»»

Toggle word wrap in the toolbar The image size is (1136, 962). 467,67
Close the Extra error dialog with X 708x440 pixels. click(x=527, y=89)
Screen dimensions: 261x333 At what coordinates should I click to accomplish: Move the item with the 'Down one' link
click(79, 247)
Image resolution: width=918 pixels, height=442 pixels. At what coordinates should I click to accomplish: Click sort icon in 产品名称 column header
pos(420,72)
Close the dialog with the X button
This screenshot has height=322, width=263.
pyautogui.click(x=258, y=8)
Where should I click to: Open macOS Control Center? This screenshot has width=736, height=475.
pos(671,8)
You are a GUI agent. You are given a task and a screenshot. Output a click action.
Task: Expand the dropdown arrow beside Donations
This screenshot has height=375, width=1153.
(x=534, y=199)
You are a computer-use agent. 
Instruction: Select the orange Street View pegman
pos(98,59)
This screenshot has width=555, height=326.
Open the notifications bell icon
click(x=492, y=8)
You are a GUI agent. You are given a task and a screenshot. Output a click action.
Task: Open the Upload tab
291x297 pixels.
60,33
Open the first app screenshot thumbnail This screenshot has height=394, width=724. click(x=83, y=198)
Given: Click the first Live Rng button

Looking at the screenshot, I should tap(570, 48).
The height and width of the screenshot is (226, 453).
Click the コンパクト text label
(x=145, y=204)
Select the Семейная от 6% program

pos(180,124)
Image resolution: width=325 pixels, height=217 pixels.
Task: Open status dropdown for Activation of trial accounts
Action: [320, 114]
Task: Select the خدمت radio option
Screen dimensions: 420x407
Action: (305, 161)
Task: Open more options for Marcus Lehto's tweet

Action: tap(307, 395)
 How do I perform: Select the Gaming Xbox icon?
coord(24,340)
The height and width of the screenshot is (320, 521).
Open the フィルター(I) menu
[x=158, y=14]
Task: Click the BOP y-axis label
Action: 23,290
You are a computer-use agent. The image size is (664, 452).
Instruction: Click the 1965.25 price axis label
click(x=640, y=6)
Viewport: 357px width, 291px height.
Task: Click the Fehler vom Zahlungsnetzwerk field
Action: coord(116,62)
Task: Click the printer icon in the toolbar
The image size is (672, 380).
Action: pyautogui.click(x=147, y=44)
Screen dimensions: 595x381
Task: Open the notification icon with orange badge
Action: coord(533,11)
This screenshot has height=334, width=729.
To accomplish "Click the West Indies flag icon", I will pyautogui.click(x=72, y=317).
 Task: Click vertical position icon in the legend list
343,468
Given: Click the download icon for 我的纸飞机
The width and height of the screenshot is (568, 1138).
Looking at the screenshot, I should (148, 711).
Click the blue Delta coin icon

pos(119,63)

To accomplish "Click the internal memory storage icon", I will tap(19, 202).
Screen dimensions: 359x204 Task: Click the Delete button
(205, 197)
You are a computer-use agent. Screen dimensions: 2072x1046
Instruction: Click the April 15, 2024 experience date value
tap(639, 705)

««

TO DO
Transcribe only the trailing portion of the entries above: the line that contains "The width and" and each line after it.

OUTPUT
The width and height of the screenshot is (568, 1138).
Looking at the screenshot, I should (148, 711).
Click the blue Delta coin icon

pos(119,63)

To accomplish "Click the internal memory storage icon", I will tap(19, 202).
Screen dimensions: 359x204 Task: Click the Delete button
(205, 197)
You are a computer-use agent. Screen dimensions: 2072x1046
Instruction: Click the April 15, 2024 experience date value
tap(639, 705)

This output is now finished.